Jerry Renault is an unremarkable freshman at Trinity, a Catholic school which is home to a secret society of upperclassmen known as the Vigils. These seniors are known for bullying younger students into performing outrageous pranks, such as loosening all the screws in classroom furniture to make it collapse. When the school’s acting headmaster takes over the annual chocolate sale fundraiser, each boy is expected to sell a record fifty boxes apiece. Except for Jerry Renault, that is, because the Vigils have ordered him to cause a stir by refusing to sell the chocolates for ten straight days.

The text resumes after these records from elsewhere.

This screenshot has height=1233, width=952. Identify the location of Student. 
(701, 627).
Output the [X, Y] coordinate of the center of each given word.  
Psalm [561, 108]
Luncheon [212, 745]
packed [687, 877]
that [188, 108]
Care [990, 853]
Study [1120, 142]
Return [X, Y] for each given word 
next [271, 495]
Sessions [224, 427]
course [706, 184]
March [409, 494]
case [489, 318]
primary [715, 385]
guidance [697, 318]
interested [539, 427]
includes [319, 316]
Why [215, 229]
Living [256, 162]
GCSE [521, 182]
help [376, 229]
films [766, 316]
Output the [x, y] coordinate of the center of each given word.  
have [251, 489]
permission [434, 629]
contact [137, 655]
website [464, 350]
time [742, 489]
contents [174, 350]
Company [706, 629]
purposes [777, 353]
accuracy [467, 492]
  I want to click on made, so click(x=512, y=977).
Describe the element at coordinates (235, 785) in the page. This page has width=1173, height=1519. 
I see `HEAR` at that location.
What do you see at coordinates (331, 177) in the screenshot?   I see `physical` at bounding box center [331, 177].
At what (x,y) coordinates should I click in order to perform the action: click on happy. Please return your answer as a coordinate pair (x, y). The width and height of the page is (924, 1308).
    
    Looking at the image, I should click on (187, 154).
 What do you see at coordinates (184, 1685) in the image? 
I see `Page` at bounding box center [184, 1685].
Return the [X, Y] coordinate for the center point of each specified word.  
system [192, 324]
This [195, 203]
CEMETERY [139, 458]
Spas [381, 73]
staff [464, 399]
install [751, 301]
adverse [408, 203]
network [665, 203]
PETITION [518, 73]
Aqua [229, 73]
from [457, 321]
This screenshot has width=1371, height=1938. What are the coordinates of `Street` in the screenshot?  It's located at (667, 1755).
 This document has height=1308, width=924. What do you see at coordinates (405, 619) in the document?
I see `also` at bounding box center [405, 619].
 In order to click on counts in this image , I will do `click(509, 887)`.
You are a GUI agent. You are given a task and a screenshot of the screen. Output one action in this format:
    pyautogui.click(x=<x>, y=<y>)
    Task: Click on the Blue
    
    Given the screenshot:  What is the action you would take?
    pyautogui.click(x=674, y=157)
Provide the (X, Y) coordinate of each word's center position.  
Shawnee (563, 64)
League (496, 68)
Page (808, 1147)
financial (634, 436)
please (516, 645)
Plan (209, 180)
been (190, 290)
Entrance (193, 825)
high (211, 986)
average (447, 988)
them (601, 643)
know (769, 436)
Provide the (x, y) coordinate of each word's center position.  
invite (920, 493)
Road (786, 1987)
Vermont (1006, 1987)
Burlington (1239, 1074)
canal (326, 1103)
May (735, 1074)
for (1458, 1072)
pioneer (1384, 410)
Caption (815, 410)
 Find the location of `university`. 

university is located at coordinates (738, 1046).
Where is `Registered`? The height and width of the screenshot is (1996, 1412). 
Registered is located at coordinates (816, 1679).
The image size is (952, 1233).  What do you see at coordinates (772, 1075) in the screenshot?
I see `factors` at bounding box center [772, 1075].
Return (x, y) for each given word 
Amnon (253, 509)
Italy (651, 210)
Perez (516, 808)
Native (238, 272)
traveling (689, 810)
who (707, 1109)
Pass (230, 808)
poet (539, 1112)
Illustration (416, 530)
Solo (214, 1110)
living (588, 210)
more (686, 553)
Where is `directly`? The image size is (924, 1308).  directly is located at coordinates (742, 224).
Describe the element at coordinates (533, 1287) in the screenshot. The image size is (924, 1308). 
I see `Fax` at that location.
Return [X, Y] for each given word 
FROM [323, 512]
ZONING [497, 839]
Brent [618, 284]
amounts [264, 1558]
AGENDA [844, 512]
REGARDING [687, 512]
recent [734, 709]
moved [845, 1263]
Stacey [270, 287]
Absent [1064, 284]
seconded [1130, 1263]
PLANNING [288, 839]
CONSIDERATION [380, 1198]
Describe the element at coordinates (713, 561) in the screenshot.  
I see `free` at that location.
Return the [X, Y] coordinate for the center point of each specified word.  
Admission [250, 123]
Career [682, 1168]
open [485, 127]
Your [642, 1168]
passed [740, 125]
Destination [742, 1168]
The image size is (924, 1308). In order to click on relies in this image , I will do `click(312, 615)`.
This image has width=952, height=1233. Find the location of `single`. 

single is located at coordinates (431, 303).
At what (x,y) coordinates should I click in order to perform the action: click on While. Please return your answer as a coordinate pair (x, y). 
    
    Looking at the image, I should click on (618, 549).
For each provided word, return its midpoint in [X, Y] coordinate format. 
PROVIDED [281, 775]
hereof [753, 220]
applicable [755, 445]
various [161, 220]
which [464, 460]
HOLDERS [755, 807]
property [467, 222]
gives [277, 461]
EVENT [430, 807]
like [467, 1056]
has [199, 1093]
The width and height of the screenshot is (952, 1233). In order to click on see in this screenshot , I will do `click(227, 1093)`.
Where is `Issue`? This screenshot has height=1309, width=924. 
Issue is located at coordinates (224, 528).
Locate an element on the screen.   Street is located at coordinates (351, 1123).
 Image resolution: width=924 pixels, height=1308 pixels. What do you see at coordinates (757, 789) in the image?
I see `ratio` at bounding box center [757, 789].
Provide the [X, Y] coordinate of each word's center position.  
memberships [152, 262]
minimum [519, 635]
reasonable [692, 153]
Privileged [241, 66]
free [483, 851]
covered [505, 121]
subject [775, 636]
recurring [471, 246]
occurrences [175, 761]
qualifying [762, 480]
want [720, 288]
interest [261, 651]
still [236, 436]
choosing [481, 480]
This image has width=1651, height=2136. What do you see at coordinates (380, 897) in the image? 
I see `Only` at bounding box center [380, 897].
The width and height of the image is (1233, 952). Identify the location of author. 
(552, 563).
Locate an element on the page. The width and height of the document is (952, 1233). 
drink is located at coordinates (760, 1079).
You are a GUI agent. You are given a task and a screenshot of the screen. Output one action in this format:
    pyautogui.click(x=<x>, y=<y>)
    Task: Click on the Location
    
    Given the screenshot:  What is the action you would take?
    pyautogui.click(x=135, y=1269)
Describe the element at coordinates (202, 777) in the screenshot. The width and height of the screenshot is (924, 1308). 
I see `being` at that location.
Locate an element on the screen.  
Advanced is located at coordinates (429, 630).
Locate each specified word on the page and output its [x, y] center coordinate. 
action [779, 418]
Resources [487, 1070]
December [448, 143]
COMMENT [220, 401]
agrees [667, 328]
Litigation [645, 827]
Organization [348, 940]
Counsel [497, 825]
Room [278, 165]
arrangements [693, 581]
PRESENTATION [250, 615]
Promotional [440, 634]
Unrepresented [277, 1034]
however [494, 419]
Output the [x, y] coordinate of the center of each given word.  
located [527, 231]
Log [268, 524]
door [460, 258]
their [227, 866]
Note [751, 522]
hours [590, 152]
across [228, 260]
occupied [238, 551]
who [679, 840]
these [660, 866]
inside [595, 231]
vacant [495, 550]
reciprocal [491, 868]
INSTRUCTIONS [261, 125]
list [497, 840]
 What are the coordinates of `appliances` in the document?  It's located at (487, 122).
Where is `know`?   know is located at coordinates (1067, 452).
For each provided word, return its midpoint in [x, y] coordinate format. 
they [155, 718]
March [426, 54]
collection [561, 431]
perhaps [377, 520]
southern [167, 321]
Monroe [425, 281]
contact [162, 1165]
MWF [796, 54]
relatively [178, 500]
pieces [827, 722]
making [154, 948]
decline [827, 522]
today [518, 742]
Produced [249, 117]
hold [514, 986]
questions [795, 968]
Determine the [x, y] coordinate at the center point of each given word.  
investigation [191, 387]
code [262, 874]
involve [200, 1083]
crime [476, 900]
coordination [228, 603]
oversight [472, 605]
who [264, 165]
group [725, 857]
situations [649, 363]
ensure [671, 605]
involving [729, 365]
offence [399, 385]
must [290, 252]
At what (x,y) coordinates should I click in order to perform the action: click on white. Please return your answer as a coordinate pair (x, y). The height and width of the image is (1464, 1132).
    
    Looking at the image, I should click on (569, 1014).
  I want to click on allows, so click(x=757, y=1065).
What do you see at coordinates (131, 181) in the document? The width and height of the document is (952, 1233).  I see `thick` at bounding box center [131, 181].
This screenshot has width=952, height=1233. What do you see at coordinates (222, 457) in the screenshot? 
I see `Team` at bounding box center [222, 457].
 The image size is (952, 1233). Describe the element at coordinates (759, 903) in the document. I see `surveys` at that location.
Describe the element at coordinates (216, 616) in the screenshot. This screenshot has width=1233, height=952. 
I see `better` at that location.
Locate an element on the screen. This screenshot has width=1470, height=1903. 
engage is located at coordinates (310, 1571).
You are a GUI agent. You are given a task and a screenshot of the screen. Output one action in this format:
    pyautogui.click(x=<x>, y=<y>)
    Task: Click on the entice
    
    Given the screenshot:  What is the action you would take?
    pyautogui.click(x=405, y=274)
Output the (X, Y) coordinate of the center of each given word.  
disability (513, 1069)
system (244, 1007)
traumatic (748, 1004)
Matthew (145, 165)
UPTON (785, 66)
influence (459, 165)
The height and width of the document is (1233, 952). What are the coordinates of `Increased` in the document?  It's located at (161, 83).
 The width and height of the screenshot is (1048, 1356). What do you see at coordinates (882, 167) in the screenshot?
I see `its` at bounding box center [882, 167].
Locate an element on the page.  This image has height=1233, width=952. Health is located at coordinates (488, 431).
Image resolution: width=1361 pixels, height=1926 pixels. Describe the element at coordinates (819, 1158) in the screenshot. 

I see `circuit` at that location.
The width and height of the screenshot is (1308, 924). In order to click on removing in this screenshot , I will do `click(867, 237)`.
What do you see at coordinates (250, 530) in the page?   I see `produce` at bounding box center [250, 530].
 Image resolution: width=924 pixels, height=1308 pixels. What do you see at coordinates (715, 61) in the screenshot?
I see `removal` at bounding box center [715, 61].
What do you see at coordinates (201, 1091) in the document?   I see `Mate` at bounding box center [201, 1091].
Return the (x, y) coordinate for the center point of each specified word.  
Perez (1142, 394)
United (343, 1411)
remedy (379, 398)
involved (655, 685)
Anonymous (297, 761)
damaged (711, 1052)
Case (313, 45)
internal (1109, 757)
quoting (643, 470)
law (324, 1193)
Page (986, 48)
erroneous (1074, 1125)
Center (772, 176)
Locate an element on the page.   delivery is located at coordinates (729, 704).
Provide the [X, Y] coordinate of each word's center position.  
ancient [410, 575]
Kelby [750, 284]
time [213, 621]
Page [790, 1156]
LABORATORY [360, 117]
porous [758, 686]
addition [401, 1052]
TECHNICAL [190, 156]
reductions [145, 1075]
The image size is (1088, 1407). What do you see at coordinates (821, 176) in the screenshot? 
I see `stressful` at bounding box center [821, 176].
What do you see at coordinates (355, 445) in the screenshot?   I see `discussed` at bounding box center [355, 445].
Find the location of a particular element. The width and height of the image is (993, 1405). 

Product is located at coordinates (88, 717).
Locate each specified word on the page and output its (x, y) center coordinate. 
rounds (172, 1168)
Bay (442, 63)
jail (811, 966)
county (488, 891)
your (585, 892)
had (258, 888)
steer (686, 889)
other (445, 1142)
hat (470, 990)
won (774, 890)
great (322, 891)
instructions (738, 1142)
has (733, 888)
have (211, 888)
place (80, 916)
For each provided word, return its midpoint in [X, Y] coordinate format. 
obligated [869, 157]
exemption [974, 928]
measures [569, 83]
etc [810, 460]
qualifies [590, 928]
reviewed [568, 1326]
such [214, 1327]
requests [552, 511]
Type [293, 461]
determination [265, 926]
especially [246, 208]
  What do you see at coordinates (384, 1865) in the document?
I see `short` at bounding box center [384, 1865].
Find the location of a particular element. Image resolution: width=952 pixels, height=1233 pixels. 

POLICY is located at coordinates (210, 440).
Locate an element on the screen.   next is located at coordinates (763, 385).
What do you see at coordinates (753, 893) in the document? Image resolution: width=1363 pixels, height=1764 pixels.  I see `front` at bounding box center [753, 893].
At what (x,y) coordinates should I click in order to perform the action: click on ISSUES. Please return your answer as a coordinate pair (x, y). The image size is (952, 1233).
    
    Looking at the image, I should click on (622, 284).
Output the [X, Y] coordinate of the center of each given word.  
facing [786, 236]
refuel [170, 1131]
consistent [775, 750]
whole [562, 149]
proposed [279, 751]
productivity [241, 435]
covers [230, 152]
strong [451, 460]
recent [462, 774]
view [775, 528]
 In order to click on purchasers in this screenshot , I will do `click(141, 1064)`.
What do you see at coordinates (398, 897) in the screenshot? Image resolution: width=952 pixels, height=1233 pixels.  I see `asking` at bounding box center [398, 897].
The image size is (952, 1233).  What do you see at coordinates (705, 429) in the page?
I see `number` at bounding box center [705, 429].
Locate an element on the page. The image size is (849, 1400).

This minor act of rebellion escalates out of control as Jerry continues to refuse to sell the chocolates, even after the Vigils’ order has expired. He’s quickly marked as an outcast, and it becomes clear that this fundraiser isn’t so much about money as it is power, and whether it’s the teachers or the Vigils who really control the school. I never really liked this type of “man vs. society” conflict when I was younger since it seemed so unfair that the entire world was ganging up on one person. As an adult, though, I’ve since learned that life isn’t always fair. This hard fact is especially true when it comes to people who have the guts to be different or to take an opposing viewpoint.
Why do you think that some people choose to take a stand on a certain issue, even when it means they could potentially be embarrassed or humiliated? After all, wouldn’t it be easier to just go along with the program and not make any waves? Do you think that there might be some kind of breaking point that makes people want to stand up and rebel, even if it’s over an issue that might seem trivial to others?